DATA 602: Introduction to Data Analysis and Machine Learning [3]

This course provides a broad introduction to the practical side of machine-learning and data analysis. This course examines the end-to-end processing pipeline for extracting and identifying useful features that best represent data, a few of the most important machine algorithms, and evaluating their performance for modeling data. Topics covered include decision trees, logistic regression, linear discriminant analysis, linear and non-linear regression, basic functions, support vector machines, neural networks, Bayesian networks, bias/variance theory, ensemble methods, clustering, evaluation methodologies, and experiment design. Prerequisite: Enrollment in the Data Science program. Other students may be admitted with instructor permission. Corequisite: DATA 601: Introduction to Data Science

DATA 603: Platforms for Big Data Processing [3]

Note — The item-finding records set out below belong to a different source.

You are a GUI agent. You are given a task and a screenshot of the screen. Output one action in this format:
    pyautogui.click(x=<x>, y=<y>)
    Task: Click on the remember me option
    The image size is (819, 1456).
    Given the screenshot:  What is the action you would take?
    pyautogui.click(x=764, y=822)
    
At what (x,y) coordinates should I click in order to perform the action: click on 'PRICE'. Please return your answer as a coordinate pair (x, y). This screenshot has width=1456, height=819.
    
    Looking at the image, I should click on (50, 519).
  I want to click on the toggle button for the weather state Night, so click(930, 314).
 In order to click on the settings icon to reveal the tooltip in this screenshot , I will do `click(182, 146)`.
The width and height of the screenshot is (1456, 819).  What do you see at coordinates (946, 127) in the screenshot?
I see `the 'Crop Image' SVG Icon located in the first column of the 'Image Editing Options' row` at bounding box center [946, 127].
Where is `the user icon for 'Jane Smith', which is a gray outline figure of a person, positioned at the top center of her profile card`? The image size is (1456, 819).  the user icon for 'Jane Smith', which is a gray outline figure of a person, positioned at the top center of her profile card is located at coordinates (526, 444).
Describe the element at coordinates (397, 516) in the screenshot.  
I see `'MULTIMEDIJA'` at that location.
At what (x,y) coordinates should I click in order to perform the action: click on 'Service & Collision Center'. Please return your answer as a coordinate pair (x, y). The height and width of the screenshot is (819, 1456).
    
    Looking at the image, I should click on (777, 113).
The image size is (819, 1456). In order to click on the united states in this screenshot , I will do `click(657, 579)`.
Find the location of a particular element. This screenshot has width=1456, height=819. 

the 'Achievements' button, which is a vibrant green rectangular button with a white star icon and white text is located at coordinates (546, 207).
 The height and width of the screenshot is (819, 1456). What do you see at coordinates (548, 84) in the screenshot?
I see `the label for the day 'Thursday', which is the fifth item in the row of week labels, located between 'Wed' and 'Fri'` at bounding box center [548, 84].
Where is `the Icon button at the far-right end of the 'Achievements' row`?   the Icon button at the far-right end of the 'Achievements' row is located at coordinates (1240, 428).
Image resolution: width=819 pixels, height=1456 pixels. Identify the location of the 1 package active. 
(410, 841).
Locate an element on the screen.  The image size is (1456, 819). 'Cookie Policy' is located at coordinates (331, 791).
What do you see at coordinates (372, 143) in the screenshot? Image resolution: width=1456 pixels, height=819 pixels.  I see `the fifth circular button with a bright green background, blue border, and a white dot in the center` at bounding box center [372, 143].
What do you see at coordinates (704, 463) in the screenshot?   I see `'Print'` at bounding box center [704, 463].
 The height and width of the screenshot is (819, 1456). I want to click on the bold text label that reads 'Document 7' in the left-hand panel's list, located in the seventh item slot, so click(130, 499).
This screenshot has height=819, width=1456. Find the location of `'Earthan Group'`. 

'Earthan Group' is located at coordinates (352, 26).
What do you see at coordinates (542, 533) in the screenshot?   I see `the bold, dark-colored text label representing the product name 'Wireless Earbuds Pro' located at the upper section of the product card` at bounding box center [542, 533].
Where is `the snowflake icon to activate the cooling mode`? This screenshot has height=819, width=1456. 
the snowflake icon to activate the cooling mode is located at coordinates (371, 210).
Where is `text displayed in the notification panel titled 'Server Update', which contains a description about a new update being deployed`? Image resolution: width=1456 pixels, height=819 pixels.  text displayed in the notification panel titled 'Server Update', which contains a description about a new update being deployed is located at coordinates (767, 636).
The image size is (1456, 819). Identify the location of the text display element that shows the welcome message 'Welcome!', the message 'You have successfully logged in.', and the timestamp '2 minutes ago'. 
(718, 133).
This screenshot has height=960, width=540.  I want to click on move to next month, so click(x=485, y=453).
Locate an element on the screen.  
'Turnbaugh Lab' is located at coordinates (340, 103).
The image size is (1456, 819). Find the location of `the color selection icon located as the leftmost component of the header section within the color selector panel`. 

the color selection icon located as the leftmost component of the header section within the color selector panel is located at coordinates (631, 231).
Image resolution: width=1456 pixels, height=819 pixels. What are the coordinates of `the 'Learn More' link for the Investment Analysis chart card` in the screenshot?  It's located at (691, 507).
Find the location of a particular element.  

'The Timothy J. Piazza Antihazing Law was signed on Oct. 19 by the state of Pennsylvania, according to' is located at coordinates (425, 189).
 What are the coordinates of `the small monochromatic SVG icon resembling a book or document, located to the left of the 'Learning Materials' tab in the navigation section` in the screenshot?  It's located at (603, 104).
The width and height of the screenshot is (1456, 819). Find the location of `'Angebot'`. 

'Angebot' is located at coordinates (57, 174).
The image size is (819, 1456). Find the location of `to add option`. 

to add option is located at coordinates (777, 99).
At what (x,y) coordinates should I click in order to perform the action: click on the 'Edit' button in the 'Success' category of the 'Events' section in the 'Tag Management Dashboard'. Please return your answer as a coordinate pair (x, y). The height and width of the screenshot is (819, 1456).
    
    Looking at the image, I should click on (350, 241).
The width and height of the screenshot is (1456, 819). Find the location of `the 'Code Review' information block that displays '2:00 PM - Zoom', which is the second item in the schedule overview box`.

The goal of this course is to introduce methods, technologies, and computing platforms for performing data analysis at scale. Topics include the theory and techniques for data acquisition, cleansing, aggregation, management of large heterogeneous data collections, processing, information and knowledge extraction. Students are introduced to map-reduce, streaming, and external memory algorithms and their implementations using Hadoop and its eco-system (HBase, Hive, Pig and Spark). Students will gain practical experience in analyzing large existing databases. Prerequisite: Enrollment in the Data Science program. Other students may be admitted with instructor permission. Corequisite: DATA 601: Introduction to Data Science

DATA 604: Data Management [3]

This course introduces students to the data management, storage and manipulation tools common in data science. Students will get an overview of relational database management systems and various NoSQL database technologies, and apply them to real scenarios. Topics include: ER and relational data models, storage and concurrency preliminaries, relational databases and SQL queries, NoSQL databases, and Data Governance. Prerequisite: Enrollment in the Data Science program. Other students may be admitted with instructor permission. Corequisite: DATA 601: Introduction to Data Science

DATA 605: Ethical and Legal Issues in Data Science [3]

This course provides a comprehensive overview of important legal and ethical issues pertaining to the full life cycle of data science. The student learns how to think through the ethics of making decisions and inferences based on data and how important cases and laws have shaped the data science field. Students will use real and hypothetical case studies across various domains to explore these issues. Prerequisite: Enrollment in the Data Science program. Other students may be admitted with instructor permission. Corequisite: DATA 601: Introduction to Data Science

DATA 606: Capstone in Data Science [3]

This is a semi-independent course that provides the advanced graduate student in the Data Science program the opportunity to apply the knowledge, skills and tools they’ve learned to a real-world data science project. Students will work with a real data set and go through the entire process of solving a real-world data science project. The project will be conducted with industry, government and academic partners, who will be responsible for providing the data set, with guidance and feedback from the instructor. Prerequisite: Completion of the required courses.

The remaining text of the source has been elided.